Son ve çok uzun konuşma Dücane Cündioğlu'nun. "Dindar Bilincin Akıl Korkusu" başlıklı bir konuşma. Renkli, keyifli, bilgi dolu, çekici, kışkırtıcı, düşündürücü, rahatsız edici, akla kapı aralayıcı bir konuşma. Klasik Dücane Cündioğlu var karşınızda. Malzeme bol, sunum cafcaflı. Teolojik değil, antropolojik bir konuşma. Kur'an'a göre Allah işitiyor, konuşuyor ama neden düşünmüyor diye soruyor. Düşünme Allah için bir zaaf ve eksiklik ise konuşma ve işitme neden bir eksiklik ve zaaf değil? Kuran'da olmayan iki kavram var: beyin ve akıl. Calinus Kur'an'dan yüzyıllar önce beynin düşündüğünü ispat ettiği halde Kur'an kalbin düşündüğünü söylüyor. Böyle bir ispat gerçekten var mı, bilmiyorum. En azından deney sonucu ulaşılan bilimsel bir ispat. Ama yapılan modern bazı araştırmalar kalbin içinde küçük hücreli bazı beyinciklerin olduğunu söylüyor.
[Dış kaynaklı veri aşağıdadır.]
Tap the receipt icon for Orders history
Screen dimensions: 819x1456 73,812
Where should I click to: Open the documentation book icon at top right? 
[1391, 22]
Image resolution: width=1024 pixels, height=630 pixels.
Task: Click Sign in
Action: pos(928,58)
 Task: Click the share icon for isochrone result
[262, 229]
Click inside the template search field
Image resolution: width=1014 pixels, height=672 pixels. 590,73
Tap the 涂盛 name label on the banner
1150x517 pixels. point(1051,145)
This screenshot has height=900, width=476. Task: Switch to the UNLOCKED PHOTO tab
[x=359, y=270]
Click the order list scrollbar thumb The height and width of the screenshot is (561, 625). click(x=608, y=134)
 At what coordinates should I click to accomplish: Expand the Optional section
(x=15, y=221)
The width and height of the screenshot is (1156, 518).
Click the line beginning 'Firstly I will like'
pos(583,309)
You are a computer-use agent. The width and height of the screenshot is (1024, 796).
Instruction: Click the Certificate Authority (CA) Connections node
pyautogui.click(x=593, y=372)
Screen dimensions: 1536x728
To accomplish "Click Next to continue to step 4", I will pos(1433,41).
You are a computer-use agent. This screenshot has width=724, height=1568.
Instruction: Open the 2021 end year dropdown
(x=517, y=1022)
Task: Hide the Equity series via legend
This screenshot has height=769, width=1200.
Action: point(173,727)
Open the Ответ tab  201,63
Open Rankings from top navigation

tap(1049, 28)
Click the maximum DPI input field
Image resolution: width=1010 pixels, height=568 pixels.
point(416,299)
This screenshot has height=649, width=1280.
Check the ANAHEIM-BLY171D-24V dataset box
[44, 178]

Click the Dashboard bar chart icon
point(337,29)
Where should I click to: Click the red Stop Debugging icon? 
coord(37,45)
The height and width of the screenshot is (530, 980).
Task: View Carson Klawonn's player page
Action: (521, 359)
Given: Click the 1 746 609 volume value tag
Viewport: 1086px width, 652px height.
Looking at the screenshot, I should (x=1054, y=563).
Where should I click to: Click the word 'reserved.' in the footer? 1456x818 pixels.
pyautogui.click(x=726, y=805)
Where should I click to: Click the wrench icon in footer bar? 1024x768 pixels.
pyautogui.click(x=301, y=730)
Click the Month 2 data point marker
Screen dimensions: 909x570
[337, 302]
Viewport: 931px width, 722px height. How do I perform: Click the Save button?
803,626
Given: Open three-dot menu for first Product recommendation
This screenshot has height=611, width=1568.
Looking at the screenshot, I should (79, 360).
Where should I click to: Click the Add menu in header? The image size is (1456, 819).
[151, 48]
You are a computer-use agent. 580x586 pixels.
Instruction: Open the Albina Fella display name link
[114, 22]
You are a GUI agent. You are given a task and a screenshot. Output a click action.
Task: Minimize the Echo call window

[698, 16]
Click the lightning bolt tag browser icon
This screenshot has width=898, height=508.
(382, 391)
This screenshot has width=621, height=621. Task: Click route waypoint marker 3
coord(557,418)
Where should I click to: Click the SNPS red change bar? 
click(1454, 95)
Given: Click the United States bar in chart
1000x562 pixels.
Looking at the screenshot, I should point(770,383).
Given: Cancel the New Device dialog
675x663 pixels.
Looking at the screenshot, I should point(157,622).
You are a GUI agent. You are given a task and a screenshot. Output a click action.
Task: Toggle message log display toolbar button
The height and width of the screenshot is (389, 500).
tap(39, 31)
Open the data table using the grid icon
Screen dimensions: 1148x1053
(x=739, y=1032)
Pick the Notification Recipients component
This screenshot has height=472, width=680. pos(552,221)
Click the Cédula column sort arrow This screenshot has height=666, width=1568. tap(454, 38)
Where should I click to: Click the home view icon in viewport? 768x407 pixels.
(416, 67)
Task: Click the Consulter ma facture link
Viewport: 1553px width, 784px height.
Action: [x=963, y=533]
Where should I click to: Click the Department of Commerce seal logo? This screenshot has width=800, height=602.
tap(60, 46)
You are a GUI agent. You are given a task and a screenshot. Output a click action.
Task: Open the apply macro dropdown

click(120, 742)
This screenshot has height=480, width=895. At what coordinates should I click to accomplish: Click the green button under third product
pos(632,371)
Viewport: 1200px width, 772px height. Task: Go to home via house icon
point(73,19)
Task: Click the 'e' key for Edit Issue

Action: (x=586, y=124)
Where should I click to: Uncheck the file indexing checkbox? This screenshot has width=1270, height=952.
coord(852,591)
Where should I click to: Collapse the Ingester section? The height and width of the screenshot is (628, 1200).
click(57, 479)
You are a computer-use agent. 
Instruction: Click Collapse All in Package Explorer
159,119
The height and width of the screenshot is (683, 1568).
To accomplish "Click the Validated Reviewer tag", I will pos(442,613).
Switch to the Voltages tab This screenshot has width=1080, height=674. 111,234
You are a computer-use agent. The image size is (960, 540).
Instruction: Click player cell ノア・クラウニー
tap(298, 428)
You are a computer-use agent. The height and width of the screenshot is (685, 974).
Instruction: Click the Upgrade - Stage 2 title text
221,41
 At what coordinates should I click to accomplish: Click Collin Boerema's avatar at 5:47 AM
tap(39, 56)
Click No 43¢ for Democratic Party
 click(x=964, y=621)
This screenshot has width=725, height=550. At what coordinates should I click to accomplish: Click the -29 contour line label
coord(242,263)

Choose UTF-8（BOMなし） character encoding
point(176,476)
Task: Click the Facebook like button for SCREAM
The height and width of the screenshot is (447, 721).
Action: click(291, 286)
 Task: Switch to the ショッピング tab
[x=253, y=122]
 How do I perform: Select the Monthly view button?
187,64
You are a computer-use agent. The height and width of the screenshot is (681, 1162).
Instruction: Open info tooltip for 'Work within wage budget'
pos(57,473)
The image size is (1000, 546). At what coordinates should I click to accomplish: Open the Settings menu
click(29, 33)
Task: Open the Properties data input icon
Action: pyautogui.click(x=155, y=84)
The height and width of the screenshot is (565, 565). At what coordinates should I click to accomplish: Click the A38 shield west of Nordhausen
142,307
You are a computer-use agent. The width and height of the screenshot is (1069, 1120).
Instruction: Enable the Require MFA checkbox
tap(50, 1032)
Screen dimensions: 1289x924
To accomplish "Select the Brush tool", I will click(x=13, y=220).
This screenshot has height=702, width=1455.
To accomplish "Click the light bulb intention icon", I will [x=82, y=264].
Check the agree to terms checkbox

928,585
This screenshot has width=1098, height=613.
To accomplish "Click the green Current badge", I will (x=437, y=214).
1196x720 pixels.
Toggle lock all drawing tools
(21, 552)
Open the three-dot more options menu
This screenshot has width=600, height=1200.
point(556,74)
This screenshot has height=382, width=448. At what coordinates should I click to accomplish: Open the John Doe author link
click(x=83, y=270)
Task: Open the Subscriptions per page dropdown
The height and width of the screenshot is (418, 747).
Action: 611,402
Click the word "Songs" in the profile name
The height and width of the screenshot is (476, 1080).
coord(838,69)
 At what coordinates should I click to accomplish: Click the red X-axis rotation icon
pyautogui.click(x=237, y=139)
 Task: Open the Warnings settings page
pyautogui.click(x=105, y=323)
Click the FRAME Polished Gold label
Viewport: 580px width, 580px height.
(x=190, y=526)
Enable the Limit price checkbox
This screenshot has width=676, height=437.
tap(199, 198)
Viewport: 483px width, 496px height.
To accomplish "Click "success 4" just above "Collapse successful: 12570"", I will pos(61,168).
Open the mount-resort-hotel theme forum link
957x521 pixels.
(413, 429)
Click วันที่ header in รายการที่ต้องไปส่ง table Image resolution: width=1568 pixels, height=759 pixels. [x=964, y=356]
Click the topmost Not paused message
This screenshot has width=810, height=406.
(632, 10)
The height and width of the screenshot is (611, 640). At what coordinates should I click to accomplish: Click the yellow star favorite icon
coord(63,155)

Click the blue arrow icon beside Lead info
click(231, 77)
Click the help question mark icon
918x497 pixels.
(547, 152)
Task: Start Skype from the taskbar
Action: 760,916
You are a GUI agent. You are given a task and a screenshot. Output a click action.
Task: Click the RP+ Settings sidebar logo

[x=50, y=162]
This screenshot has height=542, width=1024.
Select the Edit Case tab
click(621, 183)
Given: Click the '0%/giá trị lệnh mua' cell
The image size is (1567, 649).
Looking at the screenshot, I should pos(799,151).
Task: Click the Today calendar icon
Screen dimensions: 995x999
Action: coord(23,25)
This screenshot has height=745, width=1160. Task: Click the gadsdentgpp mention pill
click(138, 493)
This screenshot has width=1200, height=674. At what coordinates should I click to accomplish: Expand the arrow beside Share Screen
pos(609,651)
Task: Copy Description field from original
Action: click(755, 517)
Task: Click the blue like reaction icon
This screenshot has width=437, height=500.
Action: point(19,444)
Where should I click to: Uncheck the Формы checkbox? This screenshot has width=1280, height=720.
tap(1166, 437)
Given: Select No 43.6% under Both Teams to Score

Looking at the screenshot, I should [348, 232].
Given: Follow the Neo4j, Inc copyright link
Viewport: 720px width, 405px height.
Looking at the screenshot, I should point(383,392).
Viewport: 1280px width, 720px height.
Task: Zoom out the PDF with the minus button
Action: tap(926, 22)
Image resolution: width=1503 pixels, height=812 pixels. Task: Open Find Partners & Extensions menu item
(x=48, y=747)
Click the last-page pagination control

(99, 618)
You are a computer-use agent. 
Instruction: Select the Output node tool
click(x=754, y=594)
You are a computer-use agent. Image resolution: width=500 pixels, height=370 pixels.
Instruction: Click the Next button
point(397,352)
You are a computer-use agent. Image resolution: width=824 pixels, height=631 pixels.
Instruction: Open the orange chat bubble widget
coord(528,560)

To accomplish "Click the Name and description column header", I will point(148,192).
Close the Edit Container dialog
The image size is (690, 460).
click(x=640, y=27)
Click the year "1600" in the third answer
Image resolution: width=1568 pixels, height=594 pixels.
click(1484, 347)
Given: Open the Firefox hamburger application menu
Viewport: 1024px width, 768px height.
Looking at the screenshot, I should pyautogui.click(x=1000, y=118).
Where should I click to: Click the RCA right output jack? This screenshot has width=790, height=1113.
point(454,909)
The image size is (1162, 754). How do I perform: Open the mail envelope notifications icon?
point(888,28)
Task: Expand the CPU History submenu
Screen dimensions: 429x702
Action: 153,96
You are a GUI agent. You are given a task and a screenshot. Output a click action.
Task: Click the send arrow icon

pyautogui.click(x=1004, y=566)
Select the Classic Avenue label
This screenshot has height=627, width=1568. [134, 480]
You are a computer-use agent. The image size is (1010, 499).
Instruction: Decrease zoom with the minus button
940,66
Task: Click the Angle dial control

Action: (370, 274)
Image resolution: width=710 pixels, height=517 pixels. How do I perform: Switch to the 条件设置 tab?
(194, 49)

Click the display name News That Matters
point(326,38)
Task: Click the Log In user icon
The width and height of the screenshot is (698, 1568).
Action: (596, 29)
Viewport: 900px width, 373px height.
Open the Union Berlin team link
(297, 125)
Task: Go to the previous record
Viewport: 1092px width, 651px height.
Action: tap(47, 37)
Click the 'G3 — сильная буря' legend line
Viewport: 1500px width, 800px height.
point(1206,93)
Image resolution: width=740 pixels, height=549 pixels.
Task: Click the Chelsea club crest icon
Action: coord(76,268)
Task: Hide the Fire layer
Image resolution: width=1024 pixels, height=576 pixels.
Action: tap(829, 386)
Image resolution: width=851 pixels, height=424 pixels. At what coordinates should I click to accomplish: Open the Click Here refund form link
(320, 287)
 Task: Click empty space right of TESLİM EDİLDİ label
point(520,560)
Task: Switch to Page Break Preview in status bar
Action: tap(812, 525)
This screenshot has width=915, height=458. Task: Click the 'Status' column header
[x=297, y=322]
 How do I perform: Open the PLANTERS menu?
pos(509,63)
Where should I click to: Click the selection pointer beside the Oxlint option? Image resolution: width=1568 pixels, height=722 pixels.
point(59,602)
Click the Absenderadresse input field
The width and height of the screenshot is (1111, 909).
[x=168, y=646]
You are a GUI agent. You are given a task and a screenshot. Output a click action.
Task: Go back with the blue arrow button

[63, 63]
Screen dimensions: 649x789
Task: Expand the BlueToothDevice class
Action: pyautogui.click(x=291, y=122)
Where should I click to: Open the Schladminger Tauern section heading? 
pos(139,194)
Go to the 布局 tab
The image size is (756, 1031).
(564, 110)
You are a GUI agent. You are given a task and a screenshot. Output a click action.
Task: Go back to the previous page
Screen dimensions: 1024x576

İlginçtir, İnsanlık tarihinin en büyük zekası dediği Aristoteles bile bu hususta Kur'an ile aynı kanaatte. Her defasında fiziksiz metafizik olmaz diyor hazret. Bu hesaba göre metafiziği en iyi bilenler fizikçiler, jeologlar, arkeologlar, antropologlar. Ama dinler tarihine bakınca durum bunun tam aksi. Metafiziği en iyi bilenler peygamberler ve mistikler. Cündioğlu konuyu o kadar dağıtıyor ki toparlaması imkansızlaşıyor. Kimi zaman Kuran'la alakalı bir imam-hatip öğrencisinin bile rahatlıkla bildiği bazı şeylerin Cündioğlu'nun bilmemesine şaşırıyor insan. Konuşmanın tenkidine yönelik Bahattin Sağlam'ın kısmen uzun bir yazısını da okudum. Watsaptan göndermişti sabah. Pek makul ve tatmin edici bir tenkit yazısı olduğunu söyleyemem. Hasılı, Dücane'de araf hali devam ediyor hala.